How do you get somebody to look at a single letter as a picture? How do you get them to see that it has the same value as, perhaps, any image on a wall? Alvin Eisenman ’43, a world-famous graphic designer who died in September 2013, saw each letter on a page as an art form — he believed that a letter should be as “pleasing” and “dynamic” as an independent mark, exhibit curator, instructor at the College’s Letterpress Studio and former Eisenman student Won Chung ’73 said.
Baker-Berry Library is currently hosting an exhibit called “The Design Work of Alvin Eisenman” to highlight and honor his work in graphic design and his status in the field.
Chung said that Eisenman taught a holistic approach to design.
“I learned a lot from how he approached his work and got us involved in the understanding of the content, as well as form and design,” Chung said. “You had to understand what the information was that you were working with, and not just the packaging of the material.”
Chung said that for the exhibit, he wanted to summarize the diversity of Eisenman’s work — which spanned from Army field manuals to award-winning newspaper layout to art catalogues — as well as showcase some of his earlier and less-known works.
“A lot of the books he did early on were ordinary textbooks,” he said. “It was important to show these less well-known works, the more mundane textbook projects, and not the fancy coffee table books that people are familiar with.”
Throughout his time at the College, Eisenman found influences that would later impact his work in both design and teaching. He was first inspired to study bookbinding, typography and printing in Baker Library, making it the perfect venue to hold the exhibit, Chung said. While at Dartmouth, Eisenman would also meet historian Ray Nash, who would serve as his mentor and influence his teaching style.
“I think that one of the reasons we wanted to hold the exhibit was to emphasize the influence of the undergraduate liberal arts education he received [at Dartmouth],” Chung said.
Baker-Berry Library graphic arts specialist Dennis Grady said that he wanted to plan out the exhibit in a way that reflected Eisenman’s own design style, for example using typography that Eisenman may have used.
“I paid an homage to Eisenman in a way by using design elements that he’d use, such as the typeface and the way that text is presented,” Grady said.
A book about Jackson Pollock that Eisenman designed was Grady’s favorite work of Eisenmans’s on display, he said. The entire four-volume set on Pollock’s work is currently part of the Sherman Art Library’s collection.

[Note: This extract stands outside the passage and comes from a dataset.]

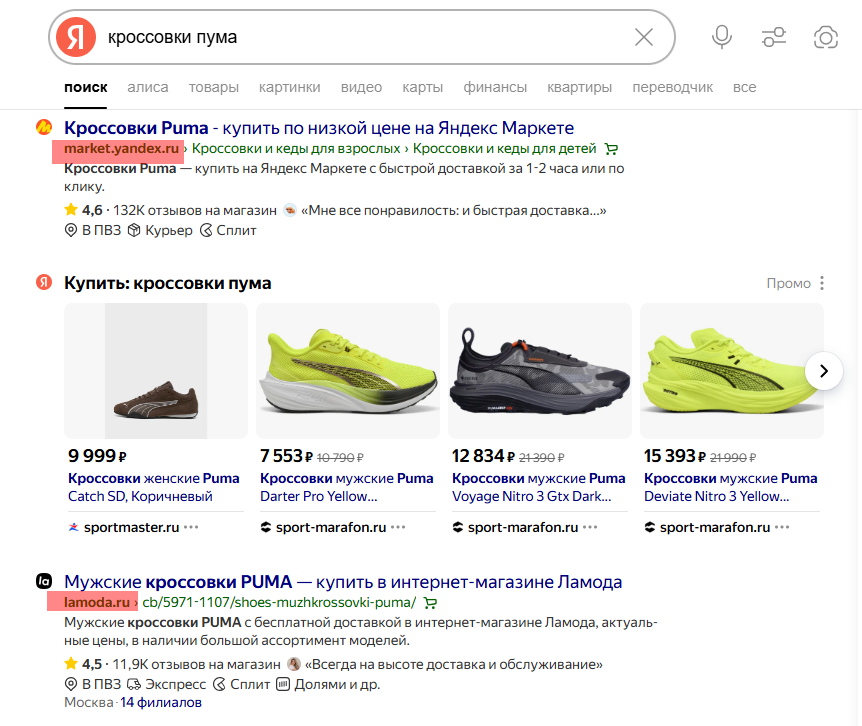The width and height of the screenshot is (862, 726).
Task: Click the brown Puma Catch SD sneaker thumbnail
Action: (x=156, y=371)
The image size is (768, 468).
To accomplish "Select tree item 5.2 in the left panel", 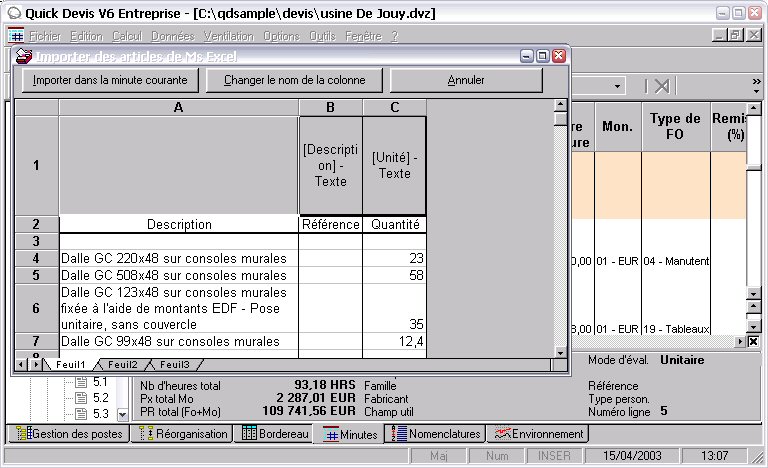I will (100, 398).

“You’d expect Pollock’s and Eisenman’s styles to be diametrically opposed and incompatible, but, instead, Eisenman’s book design is supportive of Pollock’s energy,” Grady said.
Chung said that Eisenman’s “breadth of...intellectual experience” was an element of his work that set him apart from other graphic designers. Eisenman was broadly engaged in a variety of artistic fields, from art history to drawing, and made an effort to understand each of the fields. The beginning of Eisenman’s lifelong search to fill this “insatiable curiosity” began at the College, Chung said.
“Not only was Eisenman influenced in career and teaching methodology at Dartmouth, he also capitalized on [the liberal arts education] in terms of investigating lots of different fields of interest,” Chung said.
With this approach, Eisenman revolutionized graphic design in America and started the first graduate program in graphic design at Yale University.
Before he created the graduate program at Yale, Eisenman worked as the design director at the McGraw-Hill publishing company, where most of his textbooks were designed. Once at Yale, Eisenman both taught classes and worked as a designer for the Yale University Press, where his McGraw-Hill projects inspired later work. During his time at Yale, Eisenman worked with “Doonesbury” creatorsGarry Trudeau and design director for the Beijing 2008 Olympic Games Min Wang.
Sarah Park ’13 said that she liked the exhibit and Eisenman’s work because of its elegance. She said that one piece of his that she liked was one that talked about the idea of inner beauty.
“There’s a striking image of a woman with a beautiful neck who’s flipping her back in a ponytail and you could see that the neck’s a very swan-like curve,” she said. “The whole elegance, the fact that the image ranges from one page to another...It was mesmerizing and really captured his message.”
She said that she found his more technical works to be well-organized and easy to read and that she wished the exhibition were better publicized.
As an accompaniment to the exhibit, the annual Stephen Harvard memorial lecture was about Eisenman’s role in the rise of graphic design after World War II. The lecture was given by Douglass Scott, a former student of Eisenman’s, on Jan. 6.
The exhibit will run in Baker Lobby through March.